---- SUPPLIED DATA
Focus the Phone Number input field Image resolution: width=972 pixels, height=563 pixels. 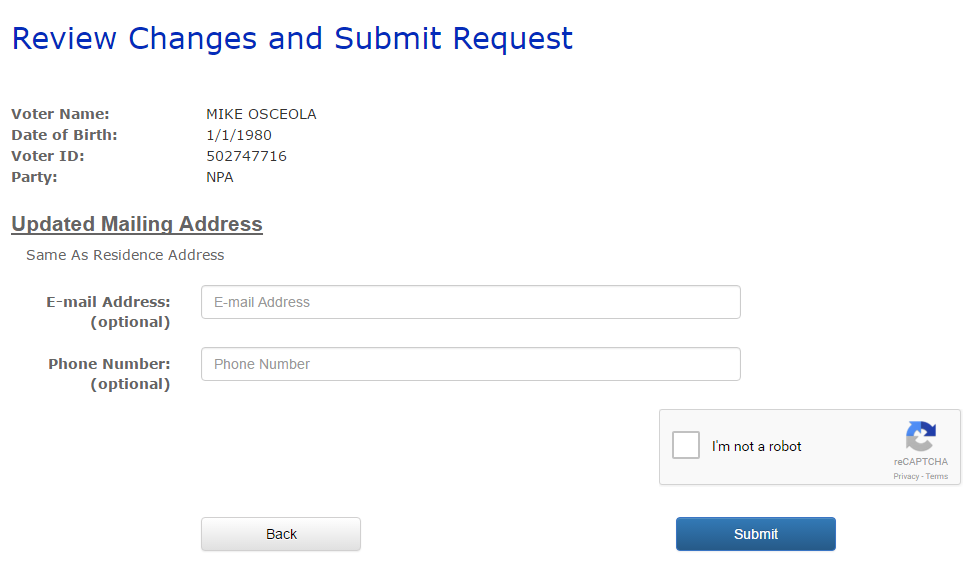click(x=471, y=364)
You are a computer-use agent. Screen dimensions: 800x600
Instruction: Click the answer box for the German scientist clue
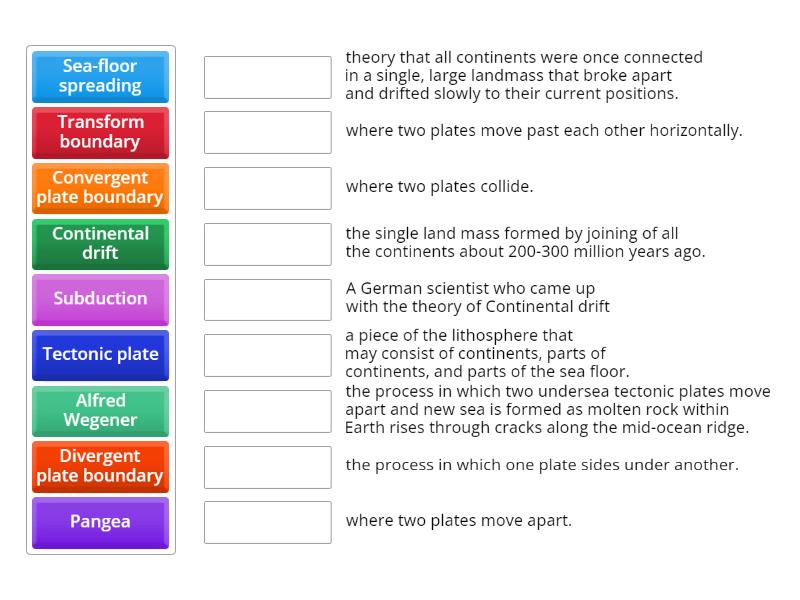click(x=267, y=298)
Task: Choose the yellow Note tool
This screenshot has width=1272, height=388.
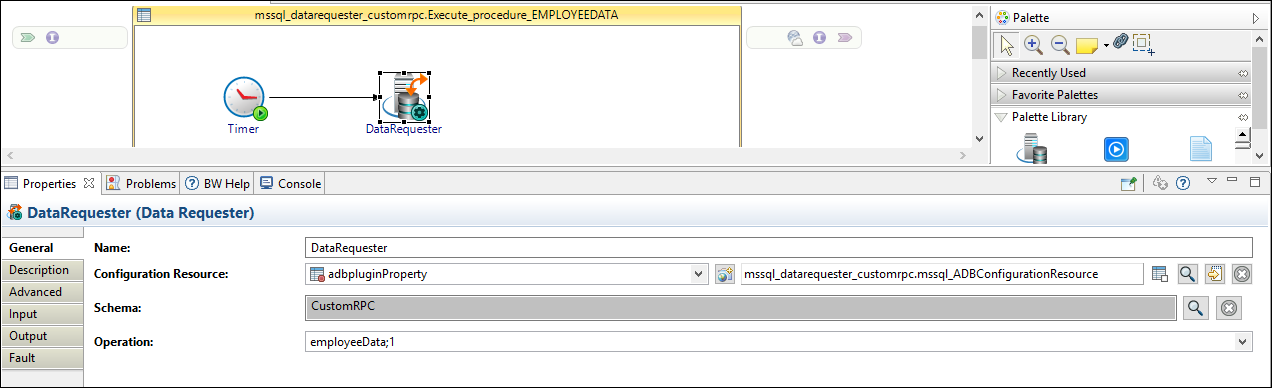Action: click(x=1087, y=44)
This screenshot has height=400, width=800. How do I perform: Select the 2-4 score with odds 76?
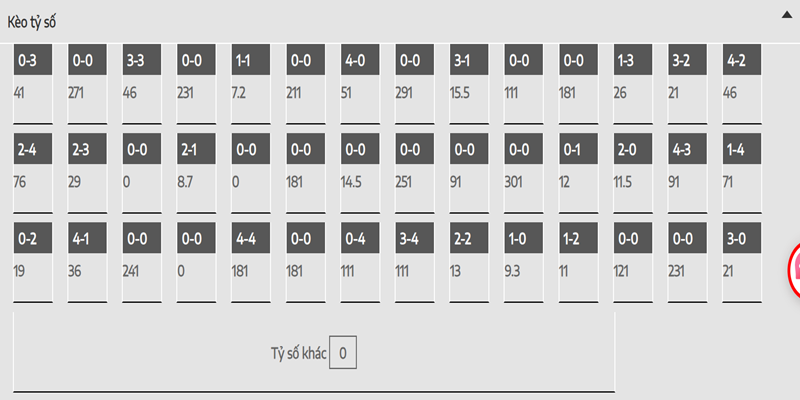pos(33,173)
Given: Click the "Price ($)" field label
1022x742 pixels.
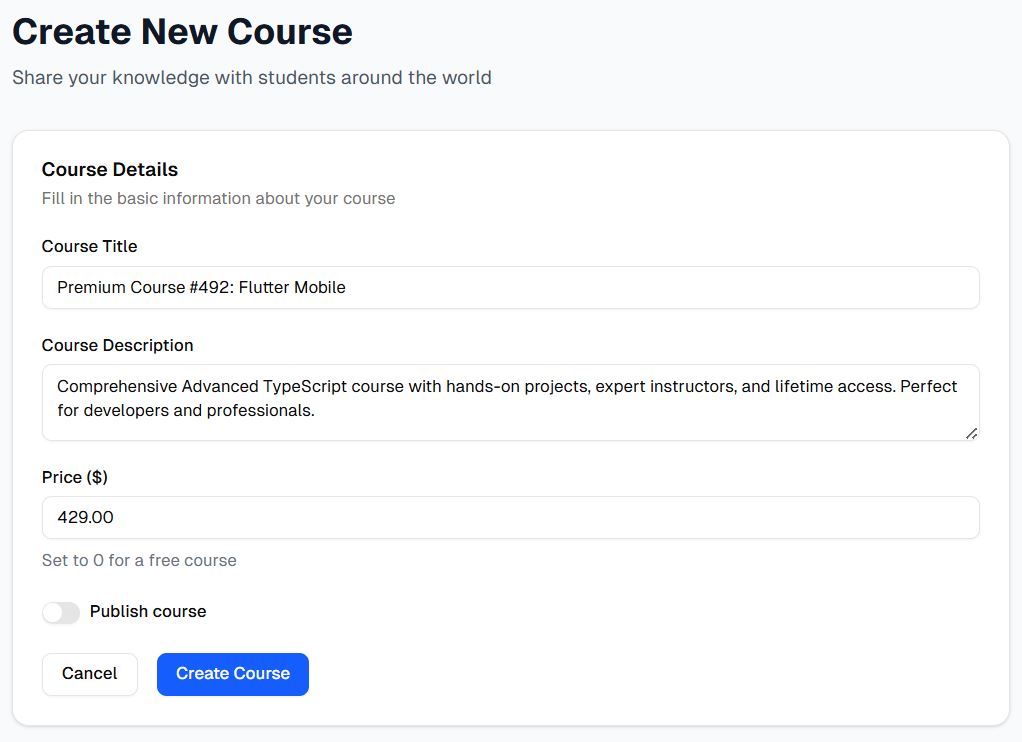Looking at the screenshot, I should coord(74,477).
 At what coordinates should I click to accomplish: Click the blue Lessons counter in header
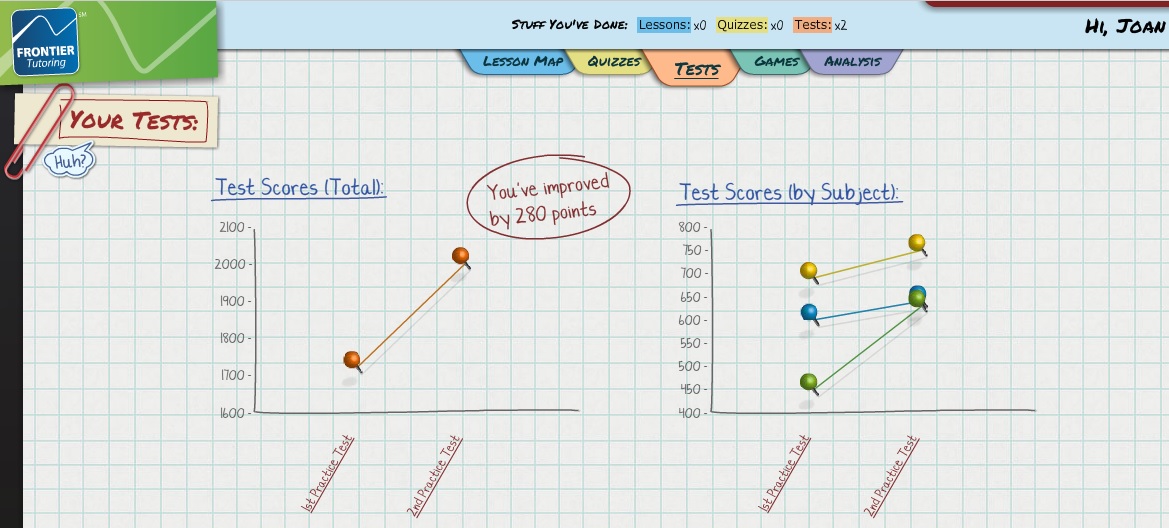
--------
---- SUPPLIED DATA
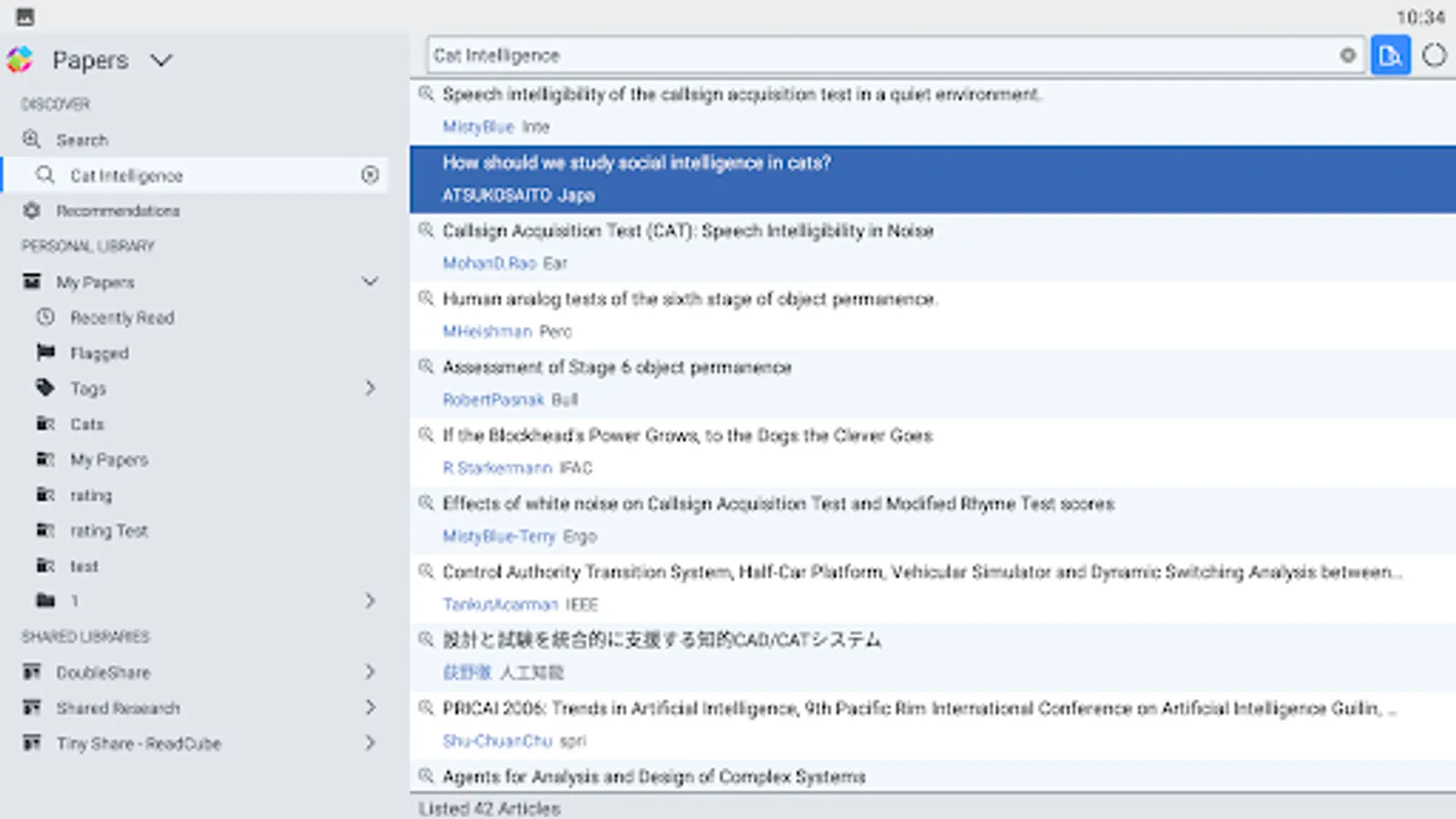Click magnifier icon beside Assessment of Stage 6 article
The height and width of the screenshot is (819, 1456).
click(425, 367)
--------
TASK TO CARRY OUT: Out of the records above, set down only the lines from the one that contains "This screenshot has height=400, width=800." through the one that contains "At what coordinates", unchanged and without the pictures.

SOLUTION FOR THIS EXERCISE:
This screenshot has height=400, width=800. How do I perform: Select the 2-4 score with odds 76?
pos(33,173)
Given: Click the "Price ($)" field label
1022x742 pixels.
Looking at the screenshot, I should coord(74,477).
 At what coordinates should I click to accomplish: Click the blue Lessons counter in header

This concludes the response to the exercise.